- _Exercise objective_: Report every line of the records that contains the word "target".

Stored data entries

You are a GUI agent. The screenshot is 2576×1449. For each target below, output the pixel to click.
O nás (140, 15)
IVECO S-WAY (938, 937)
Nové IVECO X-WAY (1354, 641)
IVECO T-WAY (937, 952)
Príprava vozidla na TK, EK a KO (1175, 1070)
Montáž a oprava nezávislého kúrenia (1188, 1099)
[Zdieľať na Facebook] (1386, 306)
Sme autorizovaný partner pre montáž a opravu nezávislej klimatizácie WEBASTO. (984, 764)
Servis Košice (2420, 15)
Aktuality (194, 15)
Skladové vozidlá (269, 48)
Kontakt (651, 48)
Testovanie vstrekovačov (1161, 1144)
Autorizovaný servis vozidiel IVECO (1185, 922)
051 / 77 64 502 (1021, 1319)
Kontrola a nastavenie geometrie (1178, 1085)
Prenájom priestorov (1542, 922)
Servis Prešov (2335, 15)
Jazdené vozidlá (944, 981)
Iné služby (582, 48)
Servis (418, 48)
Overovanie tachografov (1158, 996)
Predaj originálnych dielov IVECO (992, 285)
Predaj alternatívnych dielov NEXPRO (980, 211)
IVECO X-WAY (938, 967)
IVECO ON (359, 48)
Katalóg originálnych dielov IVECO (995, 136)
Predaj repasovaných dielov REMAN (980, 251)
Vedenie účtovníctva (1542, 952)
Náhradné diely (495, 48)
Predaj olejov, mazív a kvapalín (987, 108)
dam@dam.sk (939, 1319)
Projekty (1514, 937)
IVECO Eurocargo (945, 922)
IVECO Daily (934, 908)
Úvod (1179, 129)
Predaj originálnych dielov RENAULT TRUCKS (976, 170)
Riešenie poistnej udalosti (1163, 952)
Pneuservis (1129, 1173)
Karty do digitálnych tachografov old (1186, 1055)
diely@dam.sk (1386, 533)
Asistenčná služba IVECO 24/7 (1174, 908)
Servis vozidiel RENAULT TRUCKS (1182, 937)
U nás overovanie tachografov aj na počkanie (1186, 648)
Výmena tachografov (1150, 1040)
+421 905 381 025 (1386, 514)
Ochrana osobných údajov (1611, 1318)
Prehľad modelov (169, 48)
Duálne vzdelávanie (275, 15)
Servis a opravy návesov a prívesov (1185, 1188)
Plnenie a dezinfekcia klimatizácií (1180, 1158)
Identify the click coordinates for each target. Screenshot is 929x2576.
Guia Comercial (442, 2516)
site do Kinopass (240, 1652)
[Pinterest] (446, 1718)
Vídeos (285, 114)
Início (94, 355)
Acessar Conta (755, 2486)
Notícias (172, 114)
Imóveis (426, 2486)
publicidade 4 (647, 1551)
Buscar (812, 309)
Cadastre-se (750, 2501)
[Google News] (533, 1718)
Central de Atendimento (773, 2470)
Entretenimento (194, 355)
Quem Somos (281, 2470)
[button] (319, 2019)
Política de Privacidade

- _Expected output_:
You are a GUI agent. The screenshot is 2576×1449. For each target below, output the pixel to click.
Identify the click coordinates for each target. Screenshot is 929x2576.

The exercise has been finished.